Perdamaian antara negara-negara Arab dan Israel seringkali menjadi topik yang sangat sensitif dan kontroversial, terutama bagi mereka yang selama ini vokal menolak zionisme. Salah satu episode paling kelam yang terjadi akibat kesepakatan damai ini adalah pembunuhan Presiden Mesir Anwar Sadat, yang menandai babak baru dalam sejarah politik Timur Tengah.
Pembunuhan tersebut terjadi pada 6 Oktober 1981, saat Sadat menghadiri parade militer di Kairo untuk memperingati keberhasilan pasukan Mesir dalam Perang Yom Kippur tahun 1973. Suasana seharusnya meriah, namun di balik itu terdapat ancaman yang tidak terlihat, yang akan mengubah perjalanan sejarah Mesir selamanya.
Ada rasa aman yang melingkupi parade tersebut; pasukan militer tampak terlatih dan siap. Namun, meski tanpa peluru tajam, ada benih petaka yang ditanam di antara barisan mereka. Ini adalah kisah bagaimana keputusan yang berani bisa berujung pada pengkhianatan dan nyawa yang melayang.

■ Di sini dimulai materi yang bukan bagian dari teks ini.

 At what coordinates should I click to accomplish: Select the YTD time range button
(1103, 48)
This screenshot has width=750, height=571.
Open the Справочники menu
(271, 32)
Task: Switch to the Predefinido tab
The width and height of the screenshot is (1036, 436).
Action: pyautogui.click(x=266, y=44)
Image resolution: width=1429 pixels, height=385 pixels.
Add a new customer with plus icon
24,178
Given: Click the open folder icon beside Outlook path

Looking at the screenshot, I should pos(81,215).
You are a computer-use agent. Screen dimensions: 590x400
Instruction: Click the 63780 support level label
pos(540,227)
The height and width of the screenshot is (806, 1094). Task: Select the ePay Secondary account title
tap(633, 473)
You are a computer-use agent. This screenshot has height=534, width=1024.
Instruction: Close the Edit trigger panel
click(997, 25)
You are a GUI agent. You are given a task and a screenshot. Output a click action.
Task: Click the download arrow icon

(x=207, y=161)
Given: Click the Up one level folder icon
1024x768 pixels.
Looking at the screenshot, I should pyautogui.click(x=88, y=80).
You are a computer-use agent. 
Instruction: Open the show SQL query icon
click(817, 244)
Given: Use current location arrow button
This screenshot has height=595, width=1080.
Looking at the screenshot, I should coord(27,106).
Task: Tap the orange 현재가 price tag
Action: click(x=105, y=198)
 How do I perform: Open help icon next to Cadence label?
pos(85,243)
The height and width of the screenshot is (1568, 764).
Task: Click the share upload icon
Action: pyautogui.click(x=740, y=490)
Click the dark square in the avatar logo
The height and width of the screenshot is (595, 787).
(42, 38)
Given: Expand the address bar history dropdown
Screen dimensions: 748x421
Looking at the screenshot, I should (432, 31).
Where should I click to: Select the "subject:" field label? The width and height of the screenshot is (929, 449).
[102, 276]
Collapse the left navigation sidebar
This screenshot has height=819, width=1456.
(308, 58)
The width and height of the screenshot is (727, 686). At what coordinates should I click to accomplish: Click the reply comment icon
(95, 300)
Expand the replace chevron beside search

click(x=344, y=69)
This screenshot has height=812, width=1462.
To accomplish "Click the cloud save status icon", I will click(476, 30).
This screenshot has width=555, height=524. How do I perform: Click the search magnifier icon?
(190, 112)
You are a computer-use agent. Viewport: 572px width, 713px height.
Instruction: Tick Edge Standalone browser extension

Pembunuhan Anwar Sadat: Momen Tragis dalam Sejarah Mesir
Parade militer itu seharusnya menjadi perayaan pencapaian bangsa, namun sebaliknya, menjadi panggung bagi tragedi. Saat seluruh perhatian tertuju pada pemimpin dari barisan, sebuah truk militer tiba-tiba menghentikan pergerakannya dekat tribun. Dalam keramaian, satu perwira dengan tegas memberi hormat kepada Sadat, yang tidak menduga apa yang akan terjadi selanjutnya.
Ketika Sadat membalas hormat tersebut, terjadilah kekacauan tak terduga. Granat dilempar ke arah tribun diikuti tembakan dari pasukan yang telah disusupi. Dalam sekejap, suasana meriah berubah menjadi medan perang. Presiden Sadat terjatuh bersamaan dengan sejumlah genting yang lain, menciptakan kepanikan di tengah para penonton.
Walaupun Sadat dilarikan ke rumah sakit dan menjalani operasi, nyawanya tidak tertolong. Pada hari yang sama, Mesir kehilangan seorang pemimpin yang dianggap kontroversial. Kematian Sadat menandai titik balik dalam politik Mesir dan dunia Arab, yang masih terguncang hingga saat ini.
Latar Belakang Tindakan Teror dalam Konteks Internasional
Pembunuhan Sadat bukanlah sebuah insiden tanpa latar belakang. Letnan Khalid Islambouli, pelaku utama, merupakan anggota kelompok Jihad Islam Mesir yang sangat menentang kebijakan damai Sadat dengan Israel. Mereka melihatnya sebagai pengkhianatan terhadap perjuangan Palestina yang telah berlangsung lama.
Sejak berdirinya Israel pada tahun 1948, Mesir merupakan salah satu negara kunci dalam menentang zionisme. Berbagai perang telah terjadi dan mengukuhkan posisi Mesir sebagai saingan utama Israel di kawasan tersebut, khususnya dalam Perang Yom Kippur pada tahun 1973.
Namun, kehadiran peace treaty sebagai alternatif untuk berperang kembali menjadikan Sadat target bagi mereka yang merasa tindakan itu sebagai pengkhianatan besar. Apalagi, sikap Sadat yang mengakui otoritas Israel serta bernegosiasi membuat berbagai kelompok radikal merasa terancam.
Dampak Sosial dan Politik dari Keputusan Perdamaian
Dampak dari penandatanganan Perjanjian Camp David dan kematian Sadat sangat kompleks. Di satu sisi, langkah itu membawa kedamaian dan stabilitas bagi Mesir, tetapi di sisi lain memicu gerakan militan yang semakin kuat. Ini mengambil bentuk kekacauan di dalam negeri yang mengarah pada kebangkitan ekstrimisme religius.
Kematian Sadat mengakibatkan penegakan kekuasaan yang lebih kuat di kalangan elit militer Mesir. Euphoria perdamaian segera digantikan oleh sikap represif pemerintah terhadap aksi protes dan penentangan. Secara umum, hal ini memperburuk citra internasional Mesir dan memperuncing konflik dalam negeri.
Bagi banyak warga Mesir, Sadat tetap dikenang sebagai sosok yang kontroversial. Meskipun berhasil menandatangani perjanjian damai, ia juga memicu ketidakpuasan di kalangan rakyat yang merasa dikhianati oleh kebijakannya. Pembunuhan tersebut meninggalkan luka mendalam dalam jiwa bangsa.